### RECORDS FOR THE EXERCISE ###
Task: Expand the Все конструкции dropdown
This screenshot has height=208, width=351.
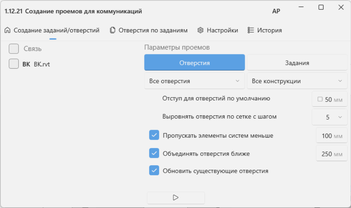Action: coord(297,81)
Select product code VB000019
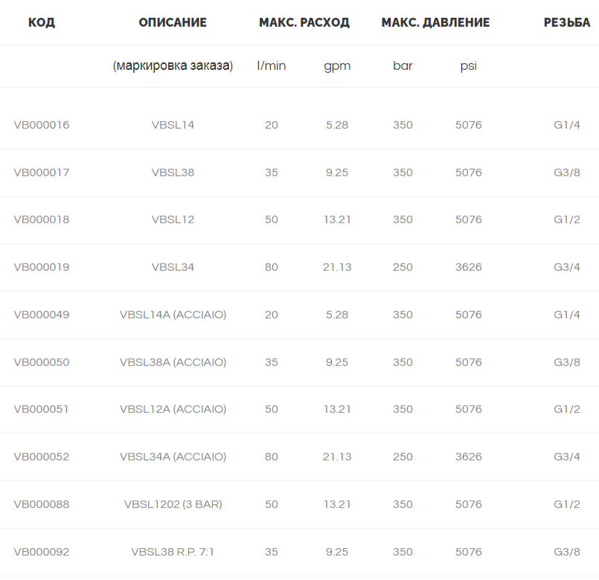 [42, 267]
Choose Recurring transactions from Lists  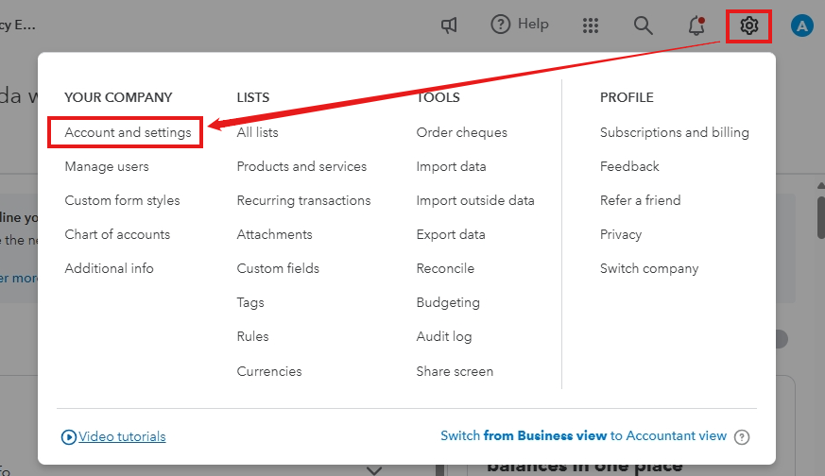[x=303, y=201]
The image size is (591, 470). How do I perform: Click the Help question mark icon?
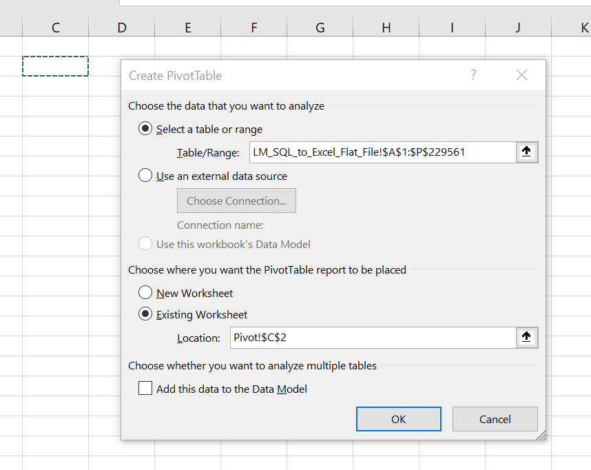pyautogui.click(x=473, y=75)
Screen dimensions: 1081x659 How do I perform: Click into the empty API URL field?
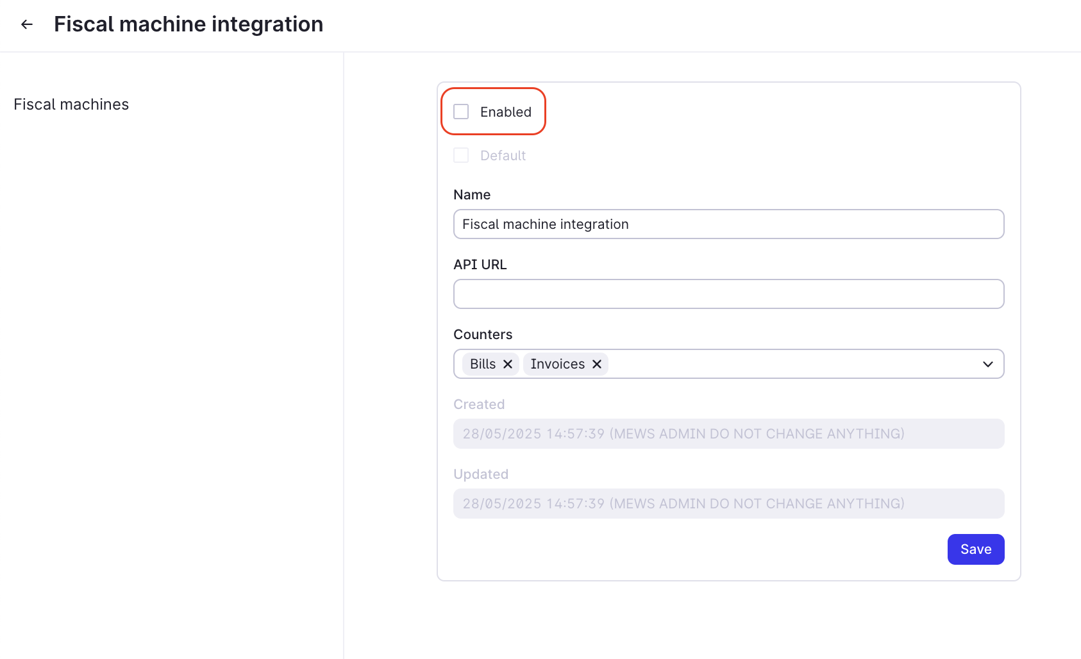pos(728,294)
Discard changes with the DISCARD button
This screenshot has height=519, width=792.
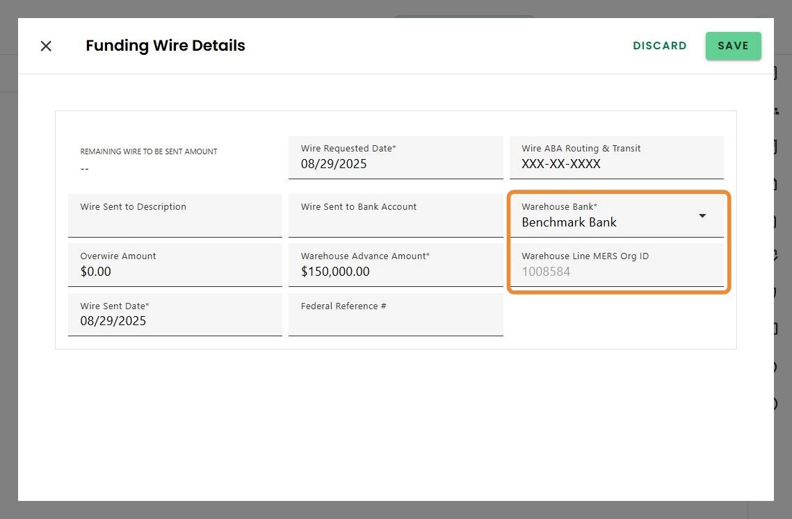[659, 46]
###
- WORK REQUIRED: Set down word for word every line from the line containing "Discard changes with the DISCARD button" through the last line of the entries, and nothing more; no pictures.

- TASK SOLUTION:
Discard changes with the DISCARD button
This screenshot has height=519, width=792.
[659, 46]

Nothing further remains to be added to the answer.